Blog: Subscription traps: The responsible way to use Continuous Payment Authorities (CPAs)
Daniel Spenceley is CSA Compliance Manager.
Citizens Advice’s recent report on ‘subscription traps’ highlighted worrying issues with poor use of Continuous Payment Authorities (CPAs) by online retailers like Amazon, who came under fire last year for its Amazon Prime ‘trial’, which saw customers unknowingly tied into annual payments. It showed a lack of awareness amongst customers about what the payment mechanism is and how it works, with only 21% knowing the difference between a CPA and a direct debit because of things like unclear terms and conditions and pushy advertising ‘tricking’ people into signing up. 84% of those surveyed didn’t even realise they had agreed to a subscription and 36% had a request to cancel a CPA turned down or ignored.
The benefits of CPAs
There has been a lot of negativity around the use of CPAs in the past, particularly by payday loan providers who, under a CPA, could make repeated attempts at taking different amounts out of customers’ accounts at different times without having to get permission after the initial agreement.

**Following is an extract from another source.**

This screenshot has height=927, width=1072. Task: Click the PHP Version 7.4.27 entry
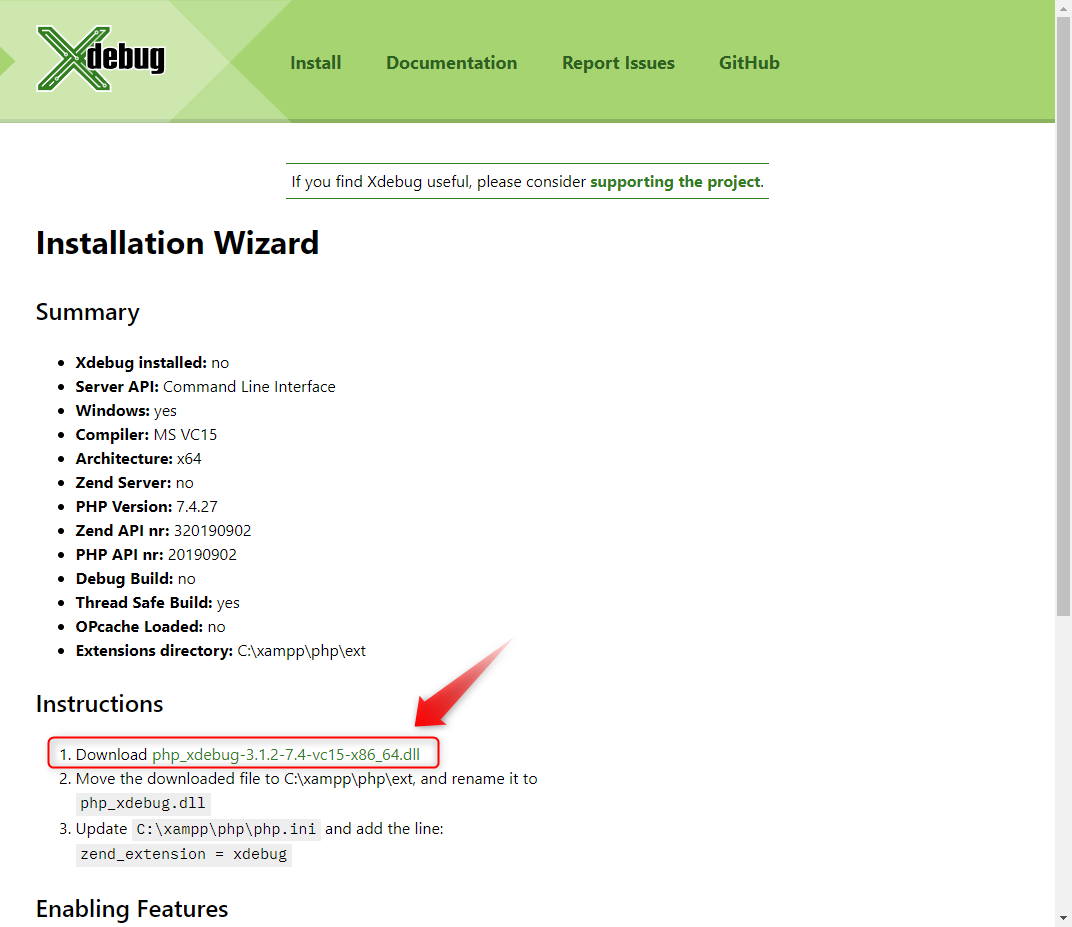(x=146, y=507)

However, when consumer credit regulation came under the Financial Conduct Authority’s (FCA) jurisdiction, they took immediate steps to ensure CPAs were being used appropriately, introducing a number of rules specifically for the use of CPA in the payday lending sector.

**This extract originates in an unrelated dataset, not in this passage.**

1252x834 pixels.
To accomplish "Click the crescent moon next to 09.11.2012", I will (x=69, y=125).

Of course, when used responsibly, CPAs can be a good option for customers who need to make regular payments totalling a set amount over the short term without the hassle of having to repeatedly agree to payments they are already expecting. Unlike failed direct debits, customers do not incur charges if they do not have the funds when a firm tries to take a payment under a CPA, and they have the right to ask for payments to be cancelled at any time, no questions asked.
How CPAs are used in the debt collection sector
CPAs are used in the debt collection sector as a mechanism for taking pre-agreed consumer re-payments of debts. This is an effective way of ensuring that customers stay on track with repayments, helping them to clear debts as quickly and affordably as possible, without the fear of incurring charges if there are issues with the payment. This is done in the context of FCA regulation which requires firms to provide comprehensive information to customers about the CPA process, including their cancellation rights, as well as giving them the opportunity to consider the terms of the CPA before payment is taken, so that they are fully aware of what is going to happen.
Unlike a subscription that is renewed annually, which can easily be forgotten about as it is not as visible as a direct debit, making debt repayments using a CPA helps to resolve a short term issue. Once the full amount is repaid, the CPA is terminated.
Ensuring customer transparency around CPAs
FCA rules and guidance around the use of CPAs for regulated debt collection are focused on ensuring there is complete transparency between the debt collection agency and the customer. This is mutually beneficial because it means that customers are fully aware of the process and their rights but they are also encouraged to make the firm fully aware of any changes to their circumstances that would see them asking their bank to cancel future payments.
The Citizens Advice report also recommends that banks and card issuers provide training for their frontline staff on cancelling CPAs and ‘mystery shop’ them to ensure the correct procedure is being followed. Although it is difficult to replicate the ‘mystery shopper’ approach in the debt collection sector, the CSA will also help members by including questions on CPA usage as part of the next full revision of the Collector Accreditation Initiative (CAI); an online test which ensures collections professionals have the latest training and skills to go above and beyond compliance.
It is reassuring to see that our sector wasn’t mentioned in Citizens Advice’s report and we are confident that we are pushing best practice when it comes to the use of CPAs. We welcome the recommendations set out, which will ensure that all customers, including those of online retailers, are given the same level of transparency if and when CPAs are set up.